TO DO:
Whenever a line contains the string "badge", copy it out of the entries.

Entries taken from a collection
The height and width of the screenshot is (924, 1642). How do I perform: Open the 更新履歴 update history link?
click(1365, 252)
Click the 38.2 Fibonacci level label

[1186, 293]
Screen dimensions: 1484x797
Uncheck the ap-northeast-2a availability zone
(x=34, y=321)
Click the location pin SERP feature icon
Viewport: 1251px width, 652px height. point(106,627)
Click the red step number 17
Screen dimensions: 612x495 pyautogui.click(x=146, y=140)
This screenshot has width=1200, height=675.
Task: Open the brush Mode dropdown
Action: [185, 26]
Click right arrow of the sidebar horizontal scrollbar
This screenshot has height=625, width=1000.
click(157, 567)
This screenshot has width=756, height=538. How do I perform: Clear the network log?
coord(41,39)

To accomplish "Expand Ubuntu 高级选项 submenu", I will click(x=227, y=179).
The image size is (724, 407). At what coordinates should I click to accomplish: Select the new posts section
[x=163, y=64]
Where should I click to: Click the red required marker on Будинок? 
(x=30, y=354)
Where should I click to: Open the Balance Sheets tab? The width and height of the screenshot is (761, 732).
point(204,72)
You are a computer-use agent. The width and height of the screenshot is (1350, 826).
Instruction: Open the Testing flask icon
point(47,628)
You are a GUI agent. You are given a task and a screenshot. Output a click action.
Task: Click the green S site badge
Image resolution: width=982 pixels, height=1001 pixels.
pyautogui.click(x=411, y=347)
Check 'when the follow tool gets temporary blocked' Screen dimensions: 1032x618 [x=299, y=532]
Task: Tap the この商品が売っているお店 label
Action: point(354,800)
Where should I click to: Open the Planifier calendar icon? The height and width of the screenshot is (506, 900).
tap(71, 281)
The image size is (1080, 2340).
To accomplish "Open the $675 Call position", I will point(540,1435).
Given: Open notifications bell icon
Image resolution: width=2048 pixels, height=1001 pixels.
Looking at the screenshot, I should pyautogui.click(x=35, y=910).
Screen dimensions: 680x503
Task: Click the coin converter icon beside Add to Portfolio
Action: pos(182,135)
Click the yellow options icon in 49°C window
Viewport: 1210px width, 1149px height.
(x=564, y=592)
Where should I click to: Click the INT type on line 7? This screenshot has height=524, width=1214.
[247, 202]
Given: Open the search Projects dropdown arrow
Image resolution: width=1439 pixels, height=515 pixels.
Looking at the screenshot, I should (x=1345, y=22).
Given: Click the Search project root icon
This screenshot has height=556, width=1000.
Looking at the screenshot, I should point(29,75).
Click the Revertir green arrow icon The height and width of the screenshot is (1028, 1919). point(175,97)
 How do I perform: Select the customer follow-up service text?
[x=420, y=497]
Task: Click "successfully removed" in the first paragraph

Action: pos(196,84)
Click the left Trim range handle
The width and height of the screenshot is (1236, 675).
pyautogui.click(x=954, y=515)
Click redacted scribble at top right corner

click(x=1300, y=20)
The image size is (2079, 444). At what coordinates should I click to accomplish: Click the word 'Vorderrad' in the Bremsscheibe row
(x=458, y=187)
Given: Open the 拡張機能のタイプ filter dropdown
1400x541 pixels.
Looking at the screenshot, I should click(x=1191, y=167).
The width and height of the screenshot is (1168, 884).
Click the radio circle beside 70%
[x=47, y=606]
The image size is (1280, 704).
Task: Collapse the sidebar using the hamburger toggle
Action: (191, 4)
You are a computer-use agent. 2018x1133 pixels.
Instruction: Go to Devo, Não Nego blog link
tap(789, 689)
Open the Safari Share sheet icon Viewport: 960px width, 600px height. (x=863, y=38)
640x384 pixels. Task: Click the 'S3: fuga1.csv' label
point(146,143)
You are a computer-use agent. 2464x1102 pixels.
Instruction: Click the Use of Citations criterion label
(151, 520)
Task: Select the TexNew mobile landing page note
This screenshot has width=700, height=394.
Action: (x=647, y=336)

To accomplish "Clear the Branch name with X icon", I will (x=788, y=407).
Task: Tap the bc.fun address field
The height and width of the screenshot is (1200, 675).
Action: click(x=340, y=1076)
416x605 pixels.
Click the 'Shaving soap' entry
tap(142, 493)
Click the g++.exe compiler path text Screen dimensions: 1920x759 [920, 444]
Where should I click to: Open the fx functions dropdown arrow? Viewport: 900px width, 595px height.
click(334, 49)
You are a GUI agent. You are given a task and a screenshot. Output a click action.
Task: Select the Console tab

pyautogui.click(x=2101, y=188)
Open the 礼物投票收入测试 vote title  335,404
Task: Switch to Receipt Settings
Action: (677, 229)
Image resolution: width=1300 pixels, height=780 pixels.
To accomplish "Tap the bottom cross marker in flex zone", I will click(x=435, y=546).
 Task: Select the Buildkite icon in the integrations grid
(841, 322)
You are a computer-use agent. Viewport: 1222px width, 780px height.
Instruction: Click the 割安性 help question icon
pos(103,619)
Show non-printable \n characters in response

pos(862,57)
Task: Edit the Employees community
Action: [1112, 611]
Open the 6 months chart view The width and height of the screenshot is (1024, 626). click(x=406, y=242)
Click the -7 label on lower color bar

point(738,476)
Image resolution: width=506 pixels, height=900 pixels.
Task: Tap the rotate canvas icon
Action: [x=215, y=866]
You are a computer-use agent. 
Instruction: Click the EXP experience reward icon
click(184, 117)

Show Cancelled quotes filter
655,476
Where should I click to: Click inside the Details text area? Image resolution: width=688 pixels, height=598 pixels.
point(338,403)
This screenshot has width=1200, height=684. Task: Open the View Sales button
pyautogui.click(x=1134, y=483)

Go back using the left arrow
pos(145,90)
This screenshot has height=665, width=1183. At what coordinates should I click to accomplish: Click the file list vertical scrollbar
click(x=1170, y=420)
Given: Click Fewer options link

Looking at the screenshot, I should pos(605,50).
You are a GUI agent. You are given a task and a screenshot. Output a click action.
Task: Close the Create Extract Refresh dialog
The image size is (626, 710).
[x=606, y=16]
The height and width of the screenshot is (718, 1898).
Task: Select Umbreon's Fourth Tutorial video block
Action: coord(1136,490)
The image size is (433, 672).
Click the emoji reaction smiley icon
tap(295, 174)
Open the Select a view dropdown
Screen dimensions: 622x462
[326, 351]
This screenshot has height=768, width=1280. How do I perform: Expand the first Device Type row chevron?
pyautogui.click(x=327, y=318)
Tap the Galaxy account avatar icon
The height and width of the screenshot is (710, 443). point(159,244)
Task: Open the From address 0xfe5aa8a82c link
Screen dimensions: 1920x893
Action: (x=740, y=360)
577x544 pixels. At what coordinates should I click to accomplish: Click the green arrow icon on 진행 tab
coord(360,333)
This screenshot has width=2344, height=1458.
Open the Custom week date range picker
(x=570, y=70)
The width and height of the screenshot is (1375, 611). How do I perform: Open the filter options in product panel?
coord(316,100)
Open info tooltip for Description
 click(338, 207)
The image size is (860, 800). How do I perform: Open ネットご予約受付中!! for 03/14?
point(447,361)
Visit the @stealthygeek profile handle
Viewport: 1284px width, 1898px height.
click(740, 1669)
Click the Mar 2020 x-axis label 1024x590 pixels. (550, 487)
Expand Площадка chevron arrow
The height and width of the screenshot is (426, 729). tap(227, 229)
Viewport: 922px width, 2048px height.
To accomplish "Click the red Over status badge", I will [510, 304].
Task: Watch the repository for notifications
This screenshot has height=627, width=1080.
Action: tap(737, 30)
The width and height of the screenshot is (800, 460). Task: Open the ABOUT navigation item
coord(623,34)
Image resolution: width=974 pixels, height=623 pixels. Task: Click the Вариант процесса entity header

EXERCISE RESPONSE:
Task: Click the green S site badge
To accomplish "Click the red Over status badge", I will [510, 304].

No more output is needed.